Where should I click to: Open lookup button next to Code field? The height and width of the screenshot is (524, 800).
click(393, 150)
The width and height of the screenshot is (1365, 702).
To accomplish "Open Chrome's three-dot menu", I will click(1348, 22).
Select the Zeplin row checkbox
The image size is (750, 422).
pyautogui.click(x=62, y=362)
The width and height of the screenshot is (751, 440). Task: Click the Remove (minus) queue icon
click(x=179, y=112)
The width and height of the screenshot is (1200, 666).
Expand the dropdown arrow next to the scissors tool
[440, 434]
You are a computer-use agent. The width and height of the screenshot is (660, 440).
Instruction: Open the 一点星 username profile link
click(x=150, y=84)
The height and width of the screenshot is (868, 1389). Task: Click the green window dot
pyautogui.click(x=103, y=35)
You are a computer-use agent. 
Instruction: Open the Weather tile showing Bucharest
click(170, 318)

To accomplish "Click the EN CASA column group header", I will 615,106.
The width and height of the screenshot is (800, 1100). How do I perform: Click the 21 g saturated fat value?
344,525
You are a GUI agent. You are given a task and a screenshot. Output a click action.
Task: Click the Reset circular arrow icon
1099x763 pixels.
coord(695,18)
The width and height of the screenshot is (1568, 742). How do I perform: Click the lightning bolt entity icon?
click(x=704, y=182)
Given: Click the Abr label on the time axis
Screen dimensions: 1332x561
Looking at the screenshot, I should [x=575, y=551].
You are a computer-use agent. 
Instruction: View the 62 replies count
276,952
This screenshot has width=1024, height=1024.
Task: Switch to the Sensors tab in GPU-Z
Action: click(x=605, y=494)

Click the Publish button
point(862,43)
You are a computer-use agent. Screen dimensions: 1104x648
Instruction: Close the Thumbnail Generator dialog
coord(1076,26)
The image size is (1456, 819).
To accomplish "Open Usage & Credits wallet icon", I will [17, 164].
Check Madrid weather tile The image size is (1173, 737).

________________________

Activity | Could you please find every line of the listing above holding the string "computer" and copy it?

Task output |
You are a computer-use agent. The width and height of the screenshot is (660, 440).
You are a computer-use agent. 
You are a computer-use agent. 
You are a computer-use agent. Screen dimensions: 1104x648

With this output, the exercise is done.